-- WHAT THE TASK REQUIRES --
From the first line down to the one containing "Image resolution: width=644", reproduce the entries below exactly and leave out the pictures.

(Screenshot grounding data)
=====

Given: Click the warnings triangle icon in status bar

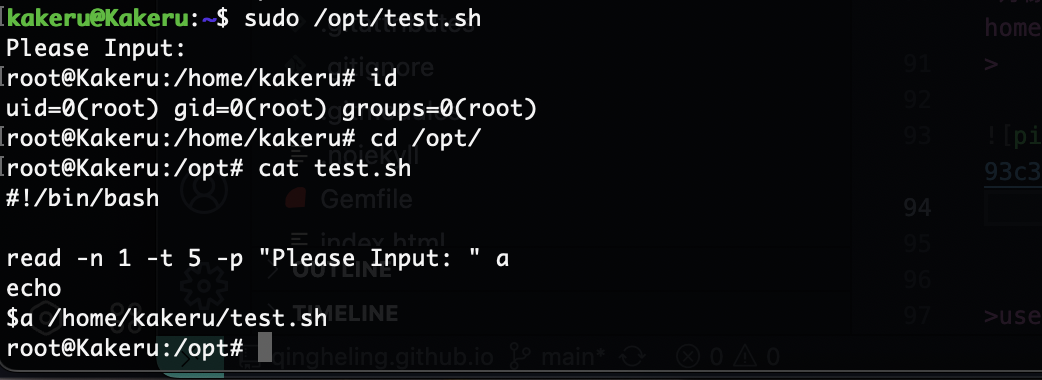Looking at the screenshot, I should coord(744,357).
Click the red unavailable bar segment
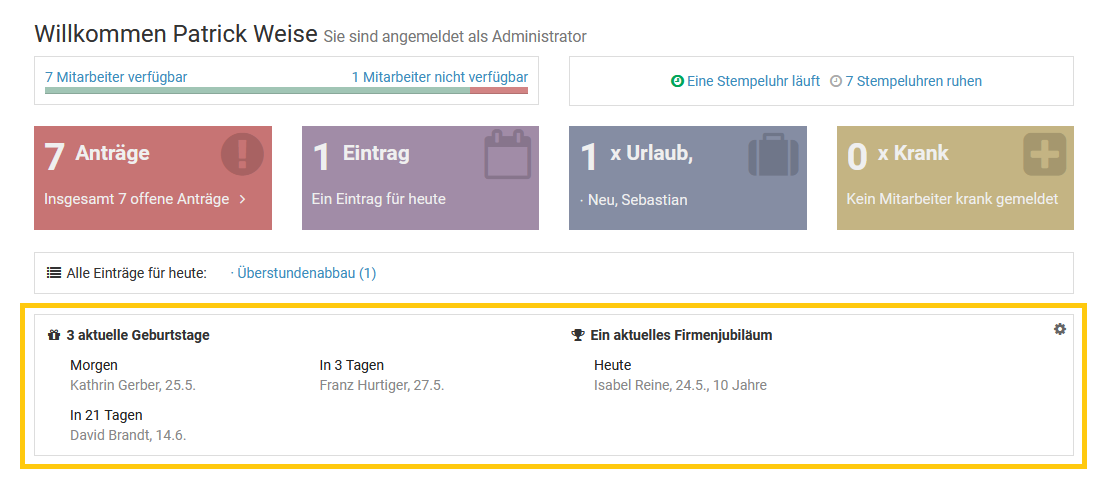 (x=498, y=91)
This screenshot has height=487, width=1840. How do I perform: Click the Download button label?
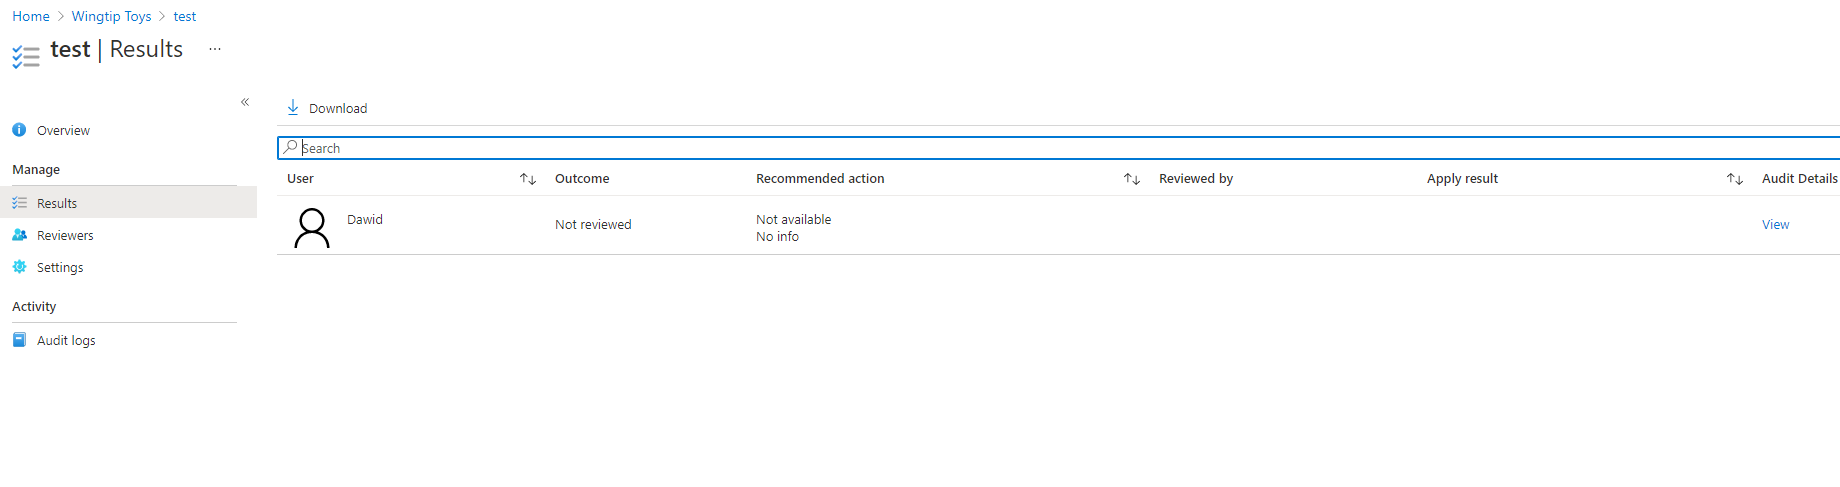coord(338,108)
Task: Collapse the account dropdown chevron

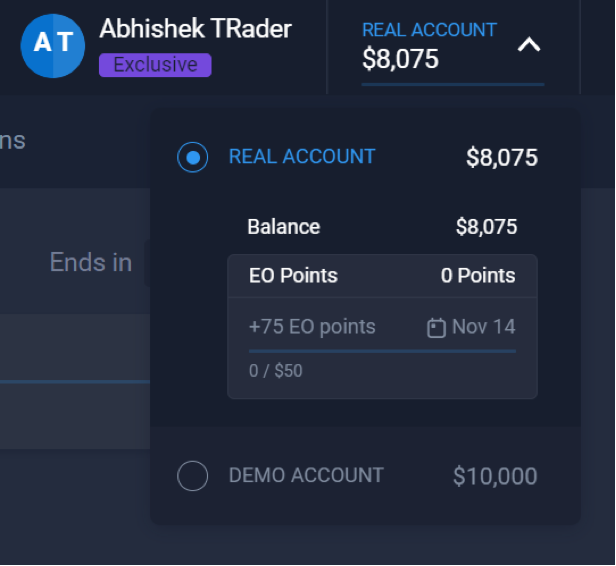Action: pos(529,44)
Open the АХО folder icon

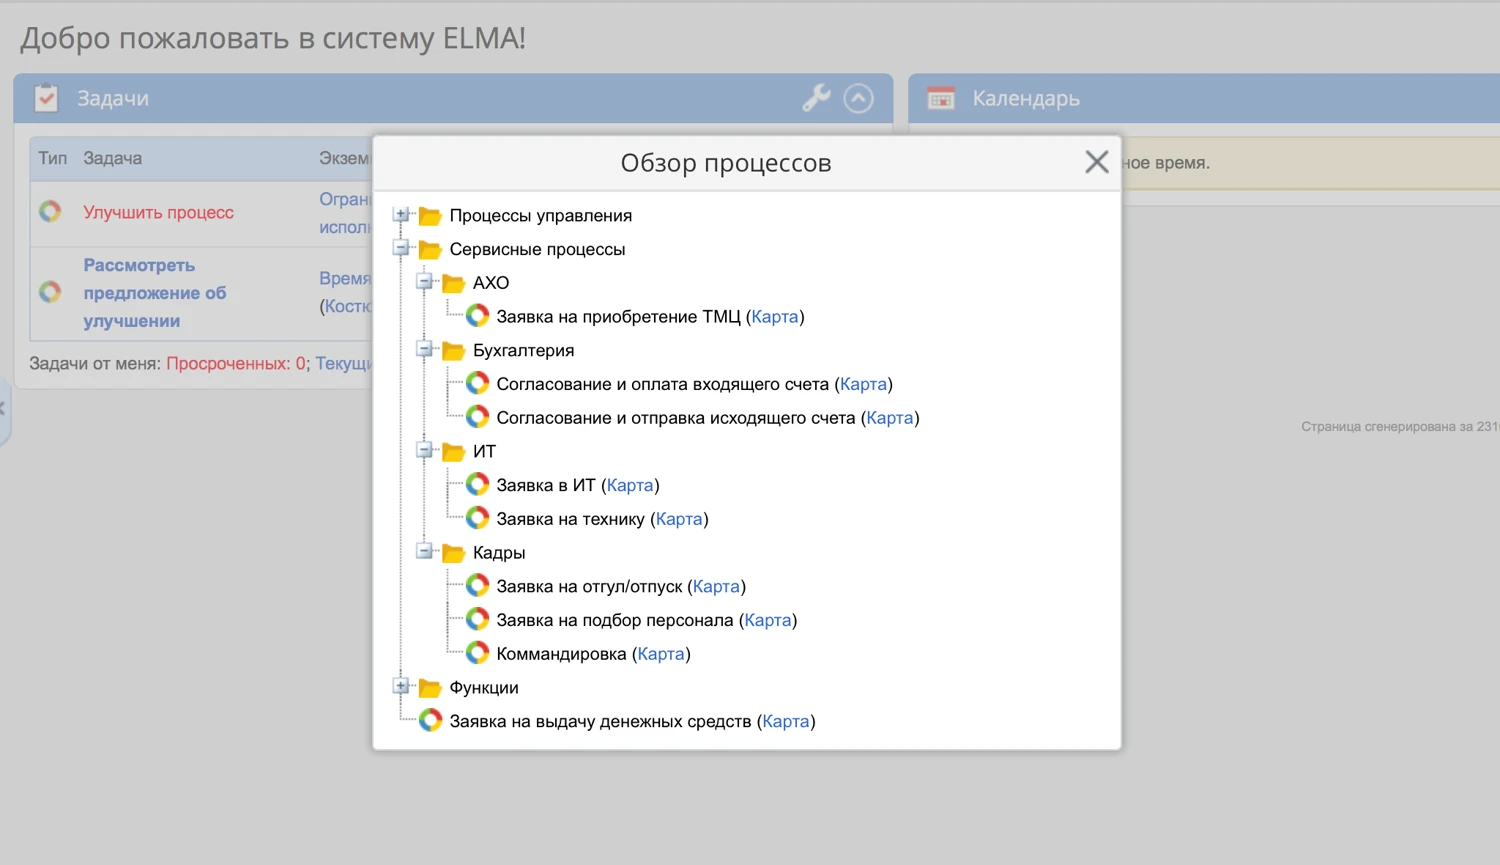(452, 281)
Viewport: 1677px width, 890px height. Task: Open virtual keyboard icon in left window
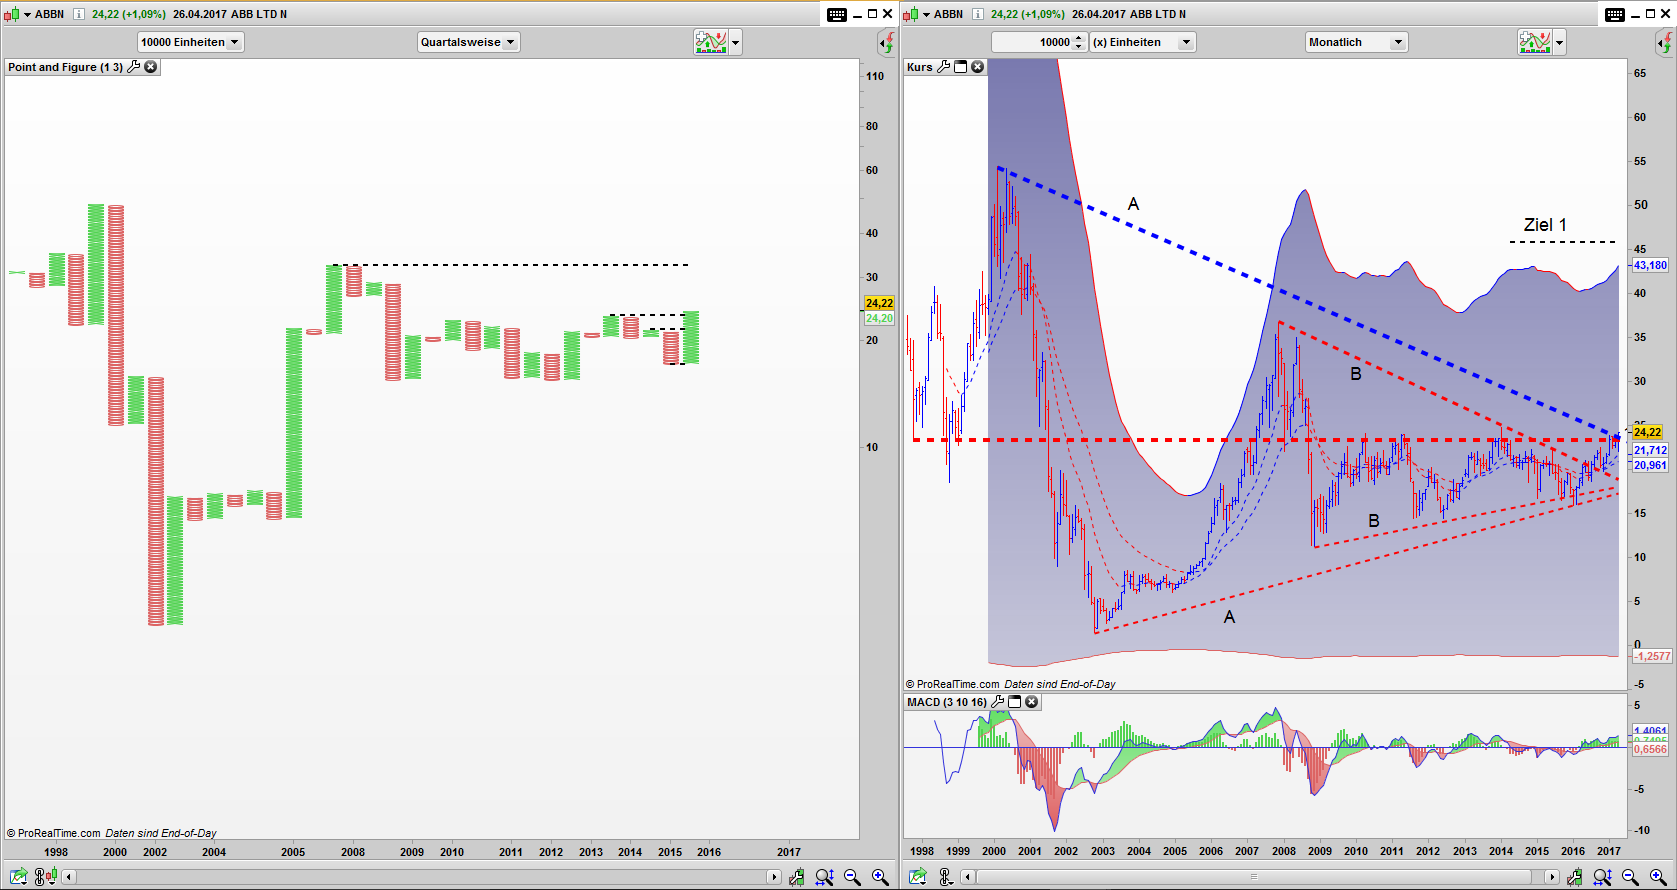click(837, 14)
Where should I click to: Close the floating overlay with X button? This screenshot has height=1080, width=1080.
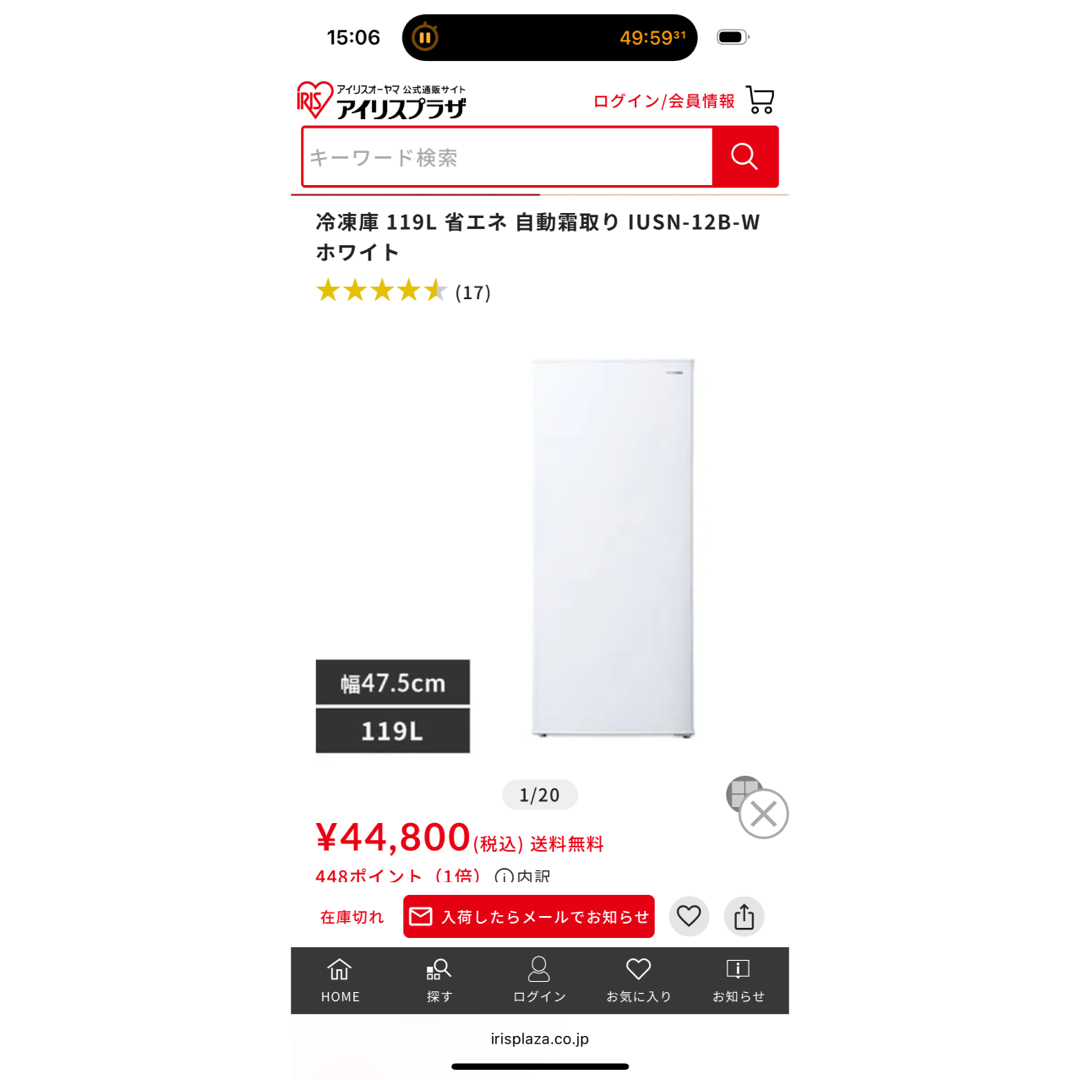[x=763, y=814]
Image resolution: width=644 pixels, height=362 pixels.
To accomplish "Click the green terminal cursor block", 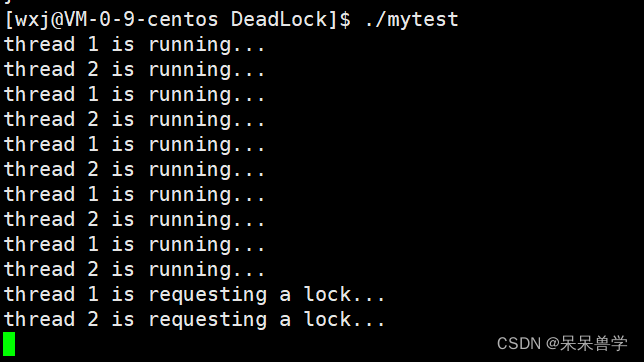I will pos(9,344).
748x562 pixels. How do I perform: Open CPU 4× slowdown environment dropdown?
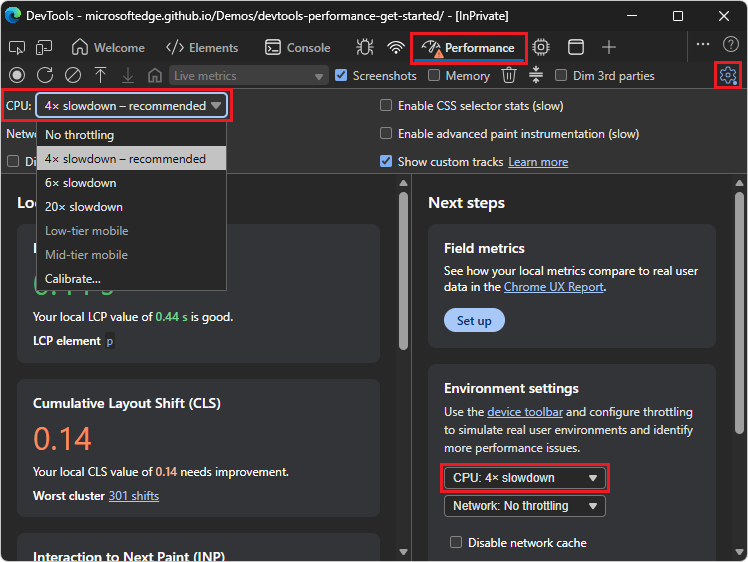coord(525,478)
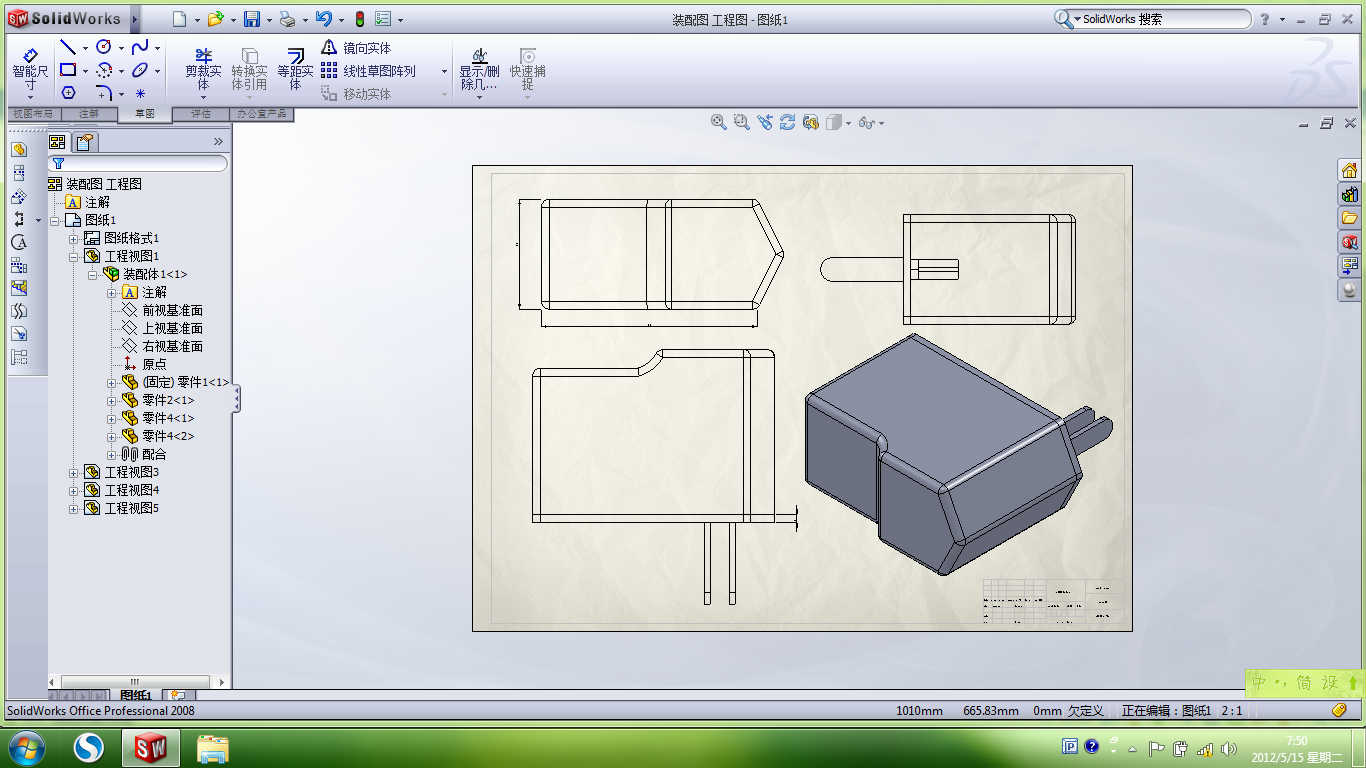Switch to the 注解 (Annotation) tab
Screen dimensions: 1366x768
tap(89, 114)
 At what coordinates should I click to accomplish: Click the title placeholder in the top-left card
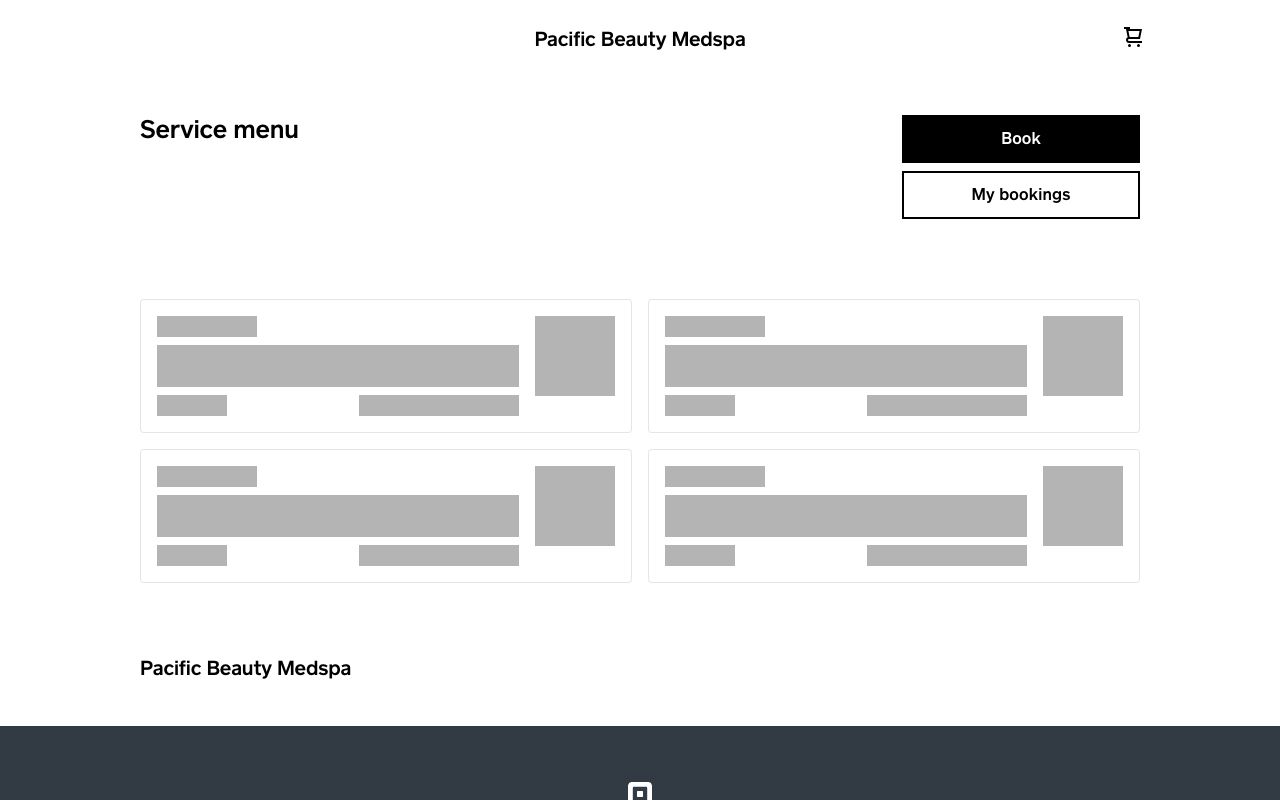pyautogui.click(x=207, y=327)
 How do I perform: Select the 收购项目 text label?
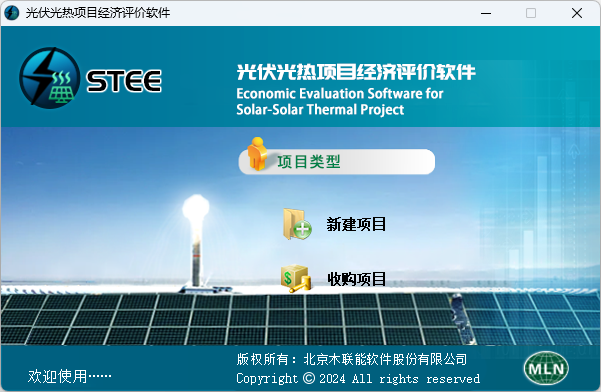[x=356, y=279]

=====

-- ANSWER SECTION --
Given: Click the warnings triangle icon in status bar

Looking at the screenshot, I should coord(744,357).
Click the red unavailable bar segment
 (x=498, y=91)
This screenshot has height=487, width=1840. How do I perform: Click the Download button label?
coord(338,108)
Task: Collapse the account dropdown chevron

Action: pos(529,44)
Open the АХО folder icon

(452, 281)
Viewport: 1677px width, 890px height. Task: Open virtual keyboard icon in left window
click(837, 14)
Where should I click to: Close the floating overlay with X button? This screenshot has height=1080, width=1080.
[x=763, y=814]
Image resolution: width=644 pixels, height=362 pixels.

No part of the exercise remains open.